Data items
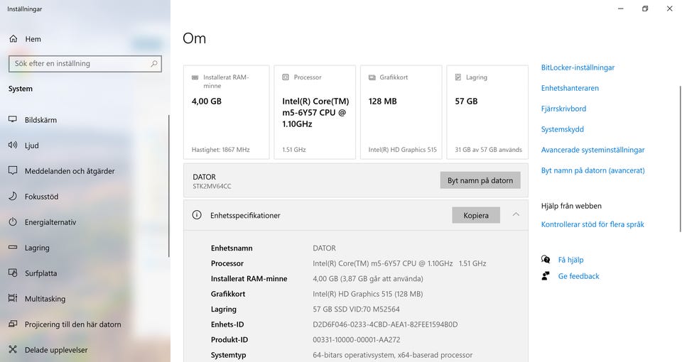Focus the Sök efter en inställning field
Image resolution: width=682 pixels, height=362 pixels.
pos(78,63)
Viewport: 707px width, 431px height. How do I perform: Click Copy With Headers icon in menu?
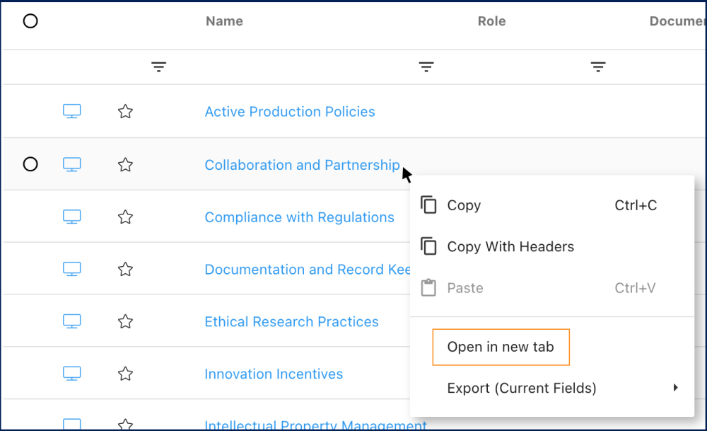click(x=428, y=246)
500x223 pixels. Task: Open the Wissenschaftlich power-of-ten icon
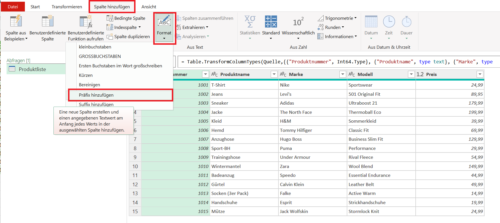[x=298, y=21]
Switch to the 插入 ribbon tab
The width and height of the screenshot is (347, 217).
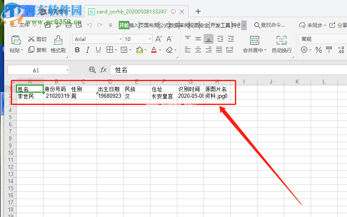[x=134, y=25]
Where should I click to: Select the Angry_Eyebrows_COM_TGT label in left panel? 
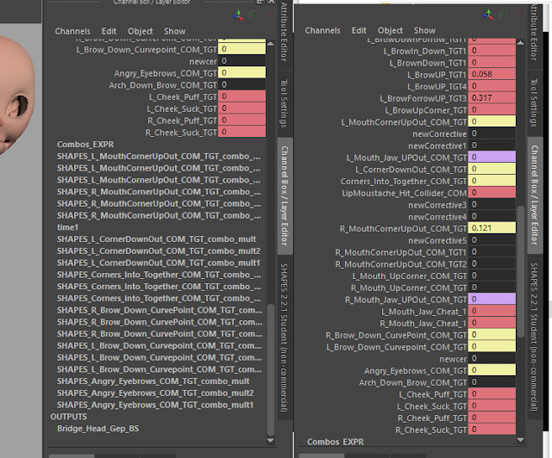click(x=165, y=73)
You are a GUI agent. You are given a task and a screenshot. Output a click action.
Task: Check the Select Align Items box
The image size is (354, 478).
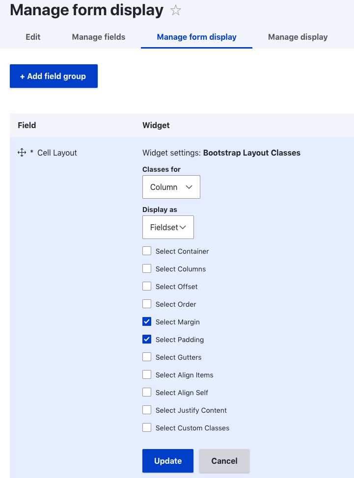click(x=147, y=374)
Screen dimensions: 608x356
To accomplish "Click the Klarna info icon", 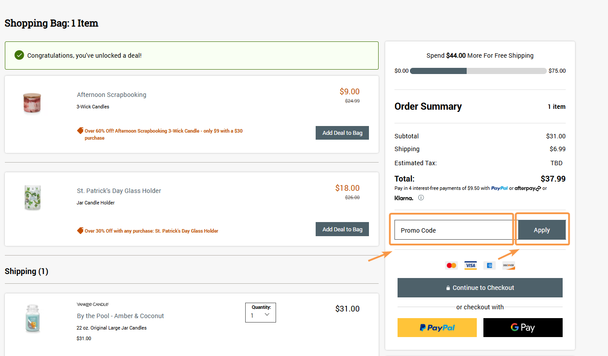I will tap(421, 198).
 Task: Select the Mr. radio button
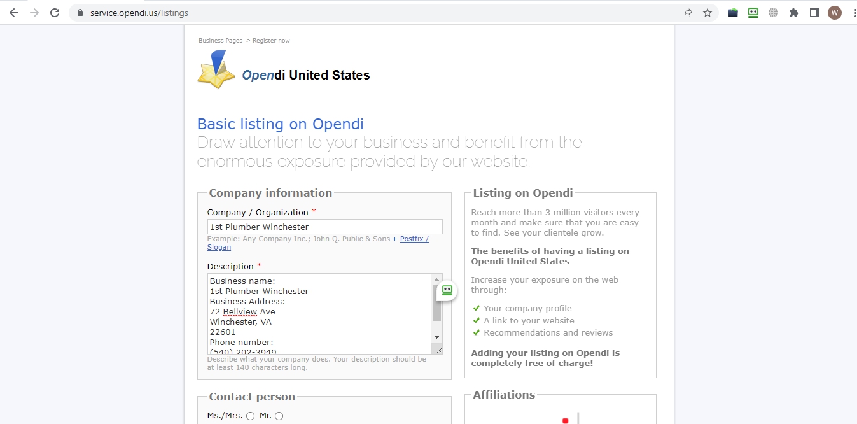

==

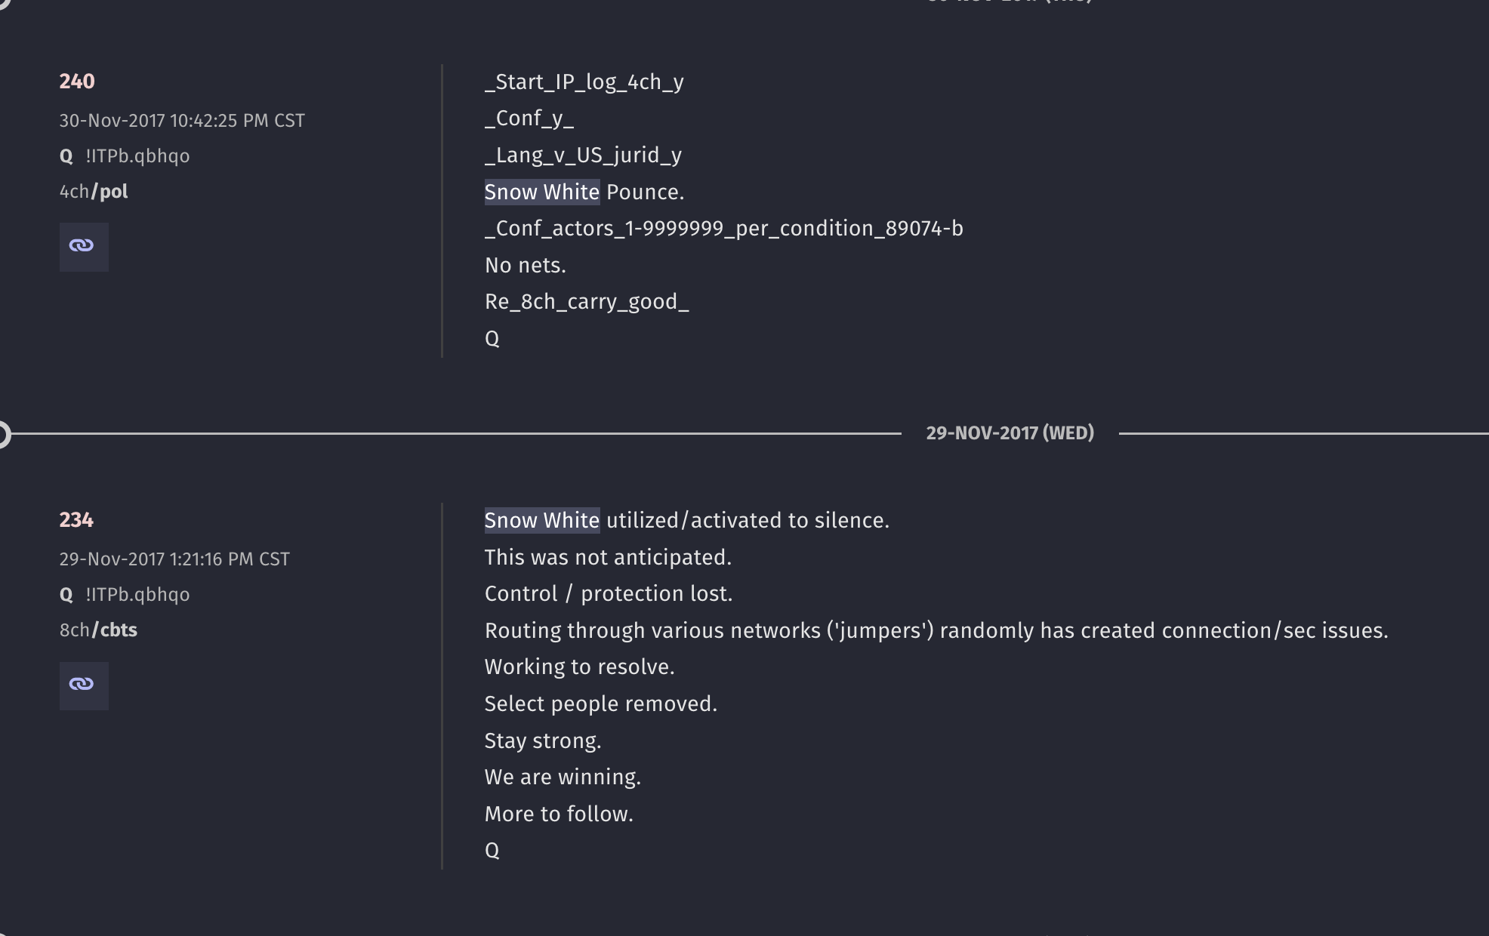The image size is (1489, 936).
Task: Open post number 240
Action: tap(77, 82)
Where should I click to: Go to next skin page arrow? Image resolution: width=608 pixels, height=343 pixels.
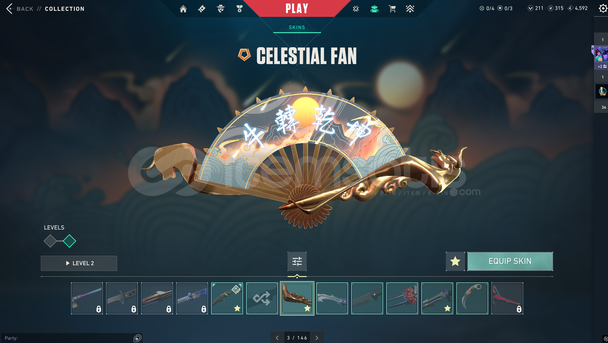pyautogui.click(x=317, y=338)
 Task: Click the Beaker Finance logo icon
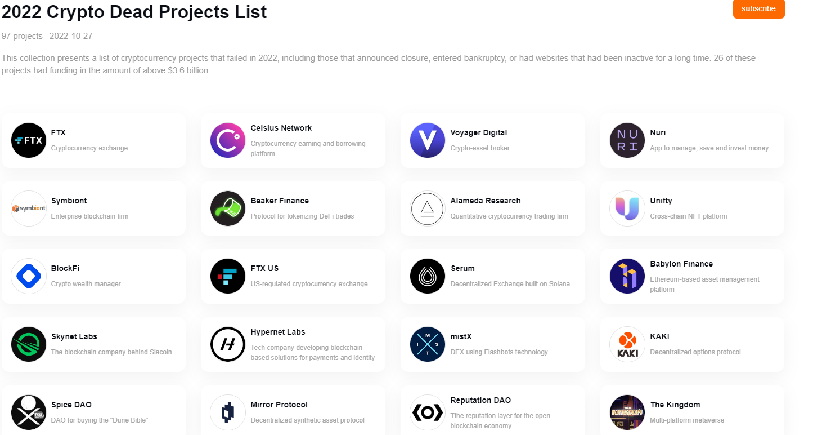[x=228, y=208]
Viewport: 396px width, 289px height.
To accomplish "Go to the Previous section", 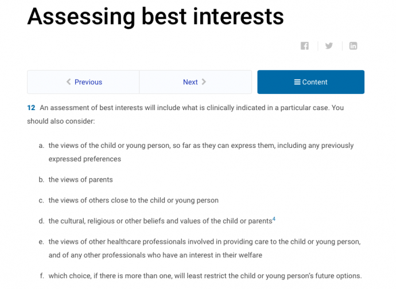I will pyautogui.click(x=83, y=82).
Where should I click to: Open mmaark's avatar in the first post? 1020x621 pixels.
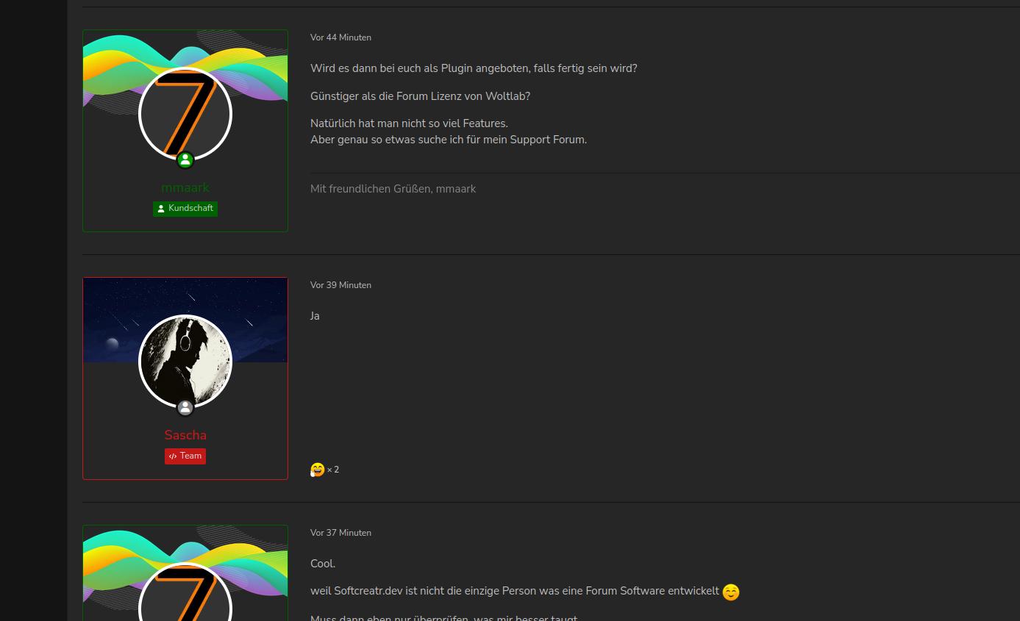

## Task instructions
Within these entries, output exactly the lines starting at the one with "500x223 pixels. Task: Open" and finishing at the one with "Screen dimensions: 608x356". Leave pictures out of the output.

## Exercise result
500x223 pixels. Task: Open the Wissenschaftlich power-of-ten icon
[x=298, y=21]
Switch to the 插入 ribbon tab
The width and height of the screenshot is (347, 217).
[x=134, y=25]
Where should I click to: Select the Angry_Eyebrows_COM_TGT label in left panel? 
click(x=165, y=73)
You are a GUI agent. You are given a task and a screenshot. Output a click action.
Task: Check the Select Align Items box
The image size is (354, 478).
click(x=147, y=374)
Screen dimensions: 608x356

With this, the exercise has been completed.